» What to produce: When you copy the data, keep every word exactly as it is and leave the pictures out.

(Data entries)
################

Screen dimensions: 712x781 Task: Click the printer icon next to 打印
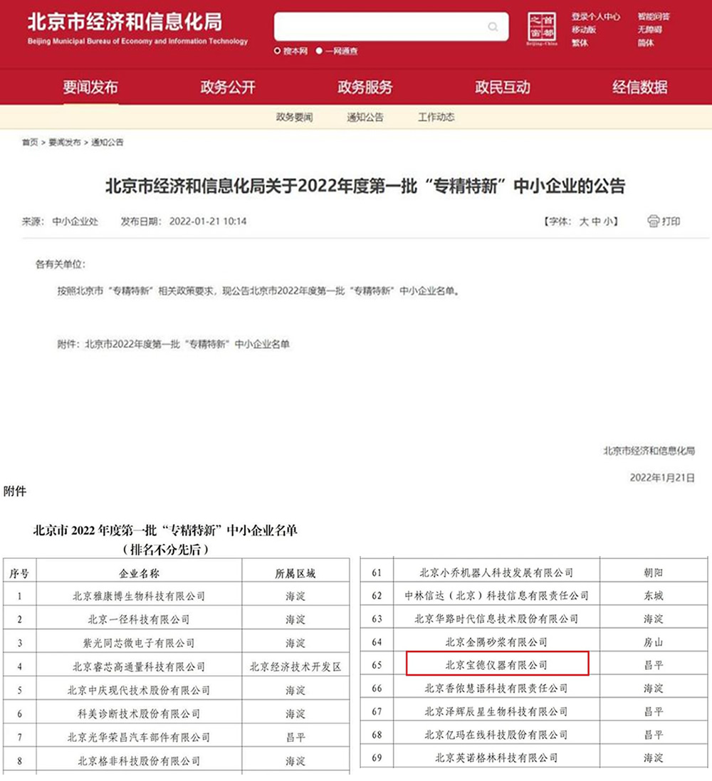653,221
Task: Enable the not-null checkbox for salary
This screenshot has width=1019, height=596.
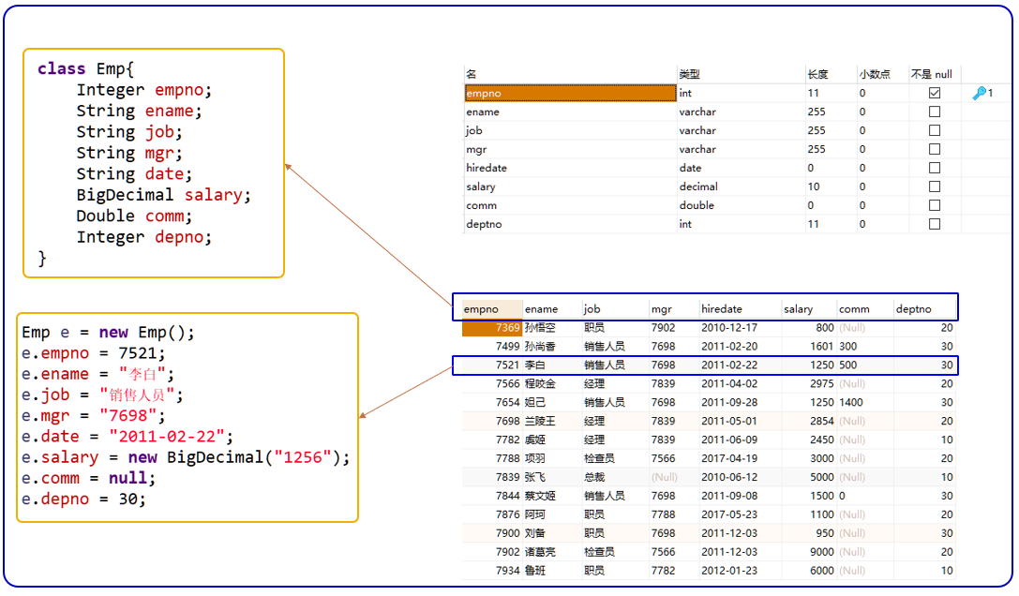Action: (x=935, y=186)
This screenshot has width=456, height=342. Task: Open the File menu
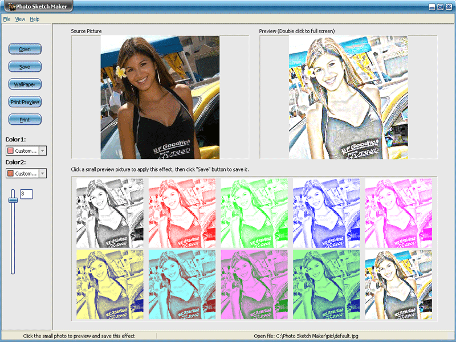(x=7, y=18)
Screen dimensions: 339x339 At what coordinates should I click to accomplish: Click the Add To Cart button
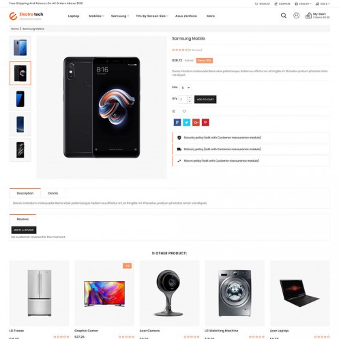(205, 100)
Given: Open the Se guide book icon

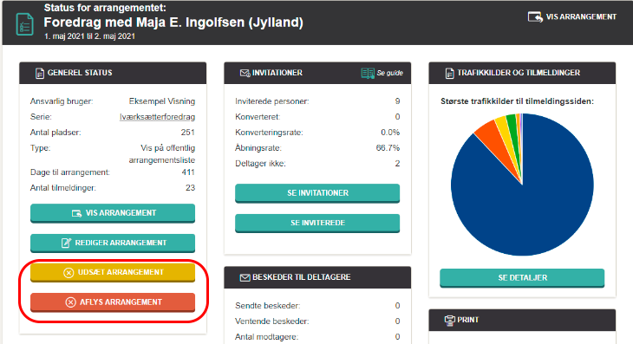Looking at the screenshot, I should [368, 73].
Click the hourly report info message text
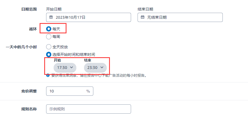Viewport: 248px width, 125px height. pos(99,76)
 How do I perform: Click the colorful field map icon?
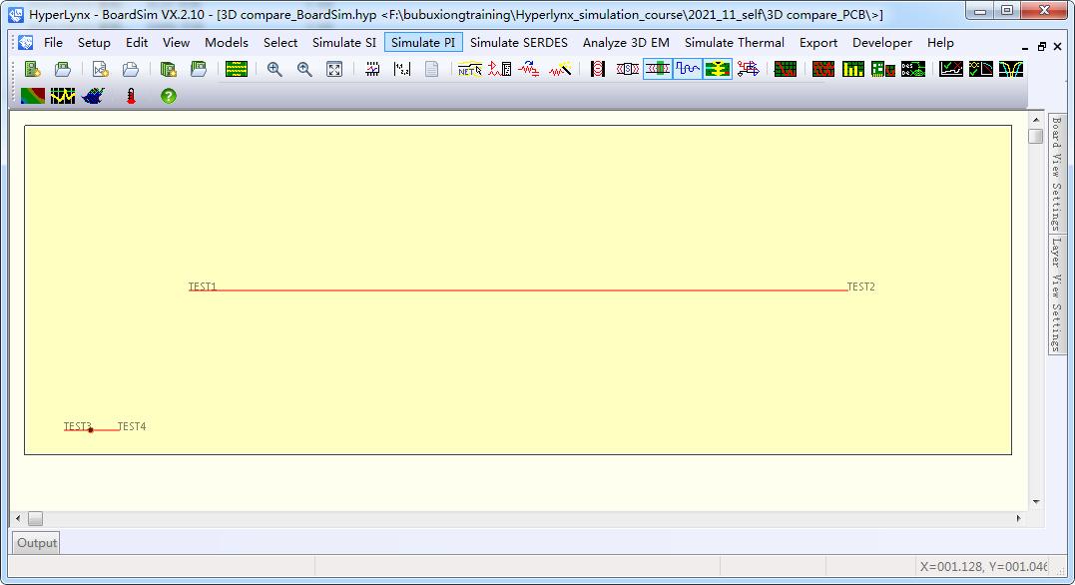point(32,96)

################

» Solved problem:
Screen dimensions: 712x781 Task: Click the printer icon next to 打印
653,221
Task: Enable the not-null checkbox for salary
This screenshot has width=1019, height=596.
Action: (x=935, y=186)
This screenshot has width=456, height=342. Task: Open the File menu
(x=7, y=18)
Screen dimensions: 339x339 At what coordinates should I click to accomplish: Click the Add To Cart button
(205, 100)
Given: Open the Se guide book icon

Looking at the screenshot, I should [368, 73].
Click the hourly report info message text
Viewport: 248px width, 125px height. pos(99,76)
 How do I perform: Click the colorful field map icon?
point(32,96)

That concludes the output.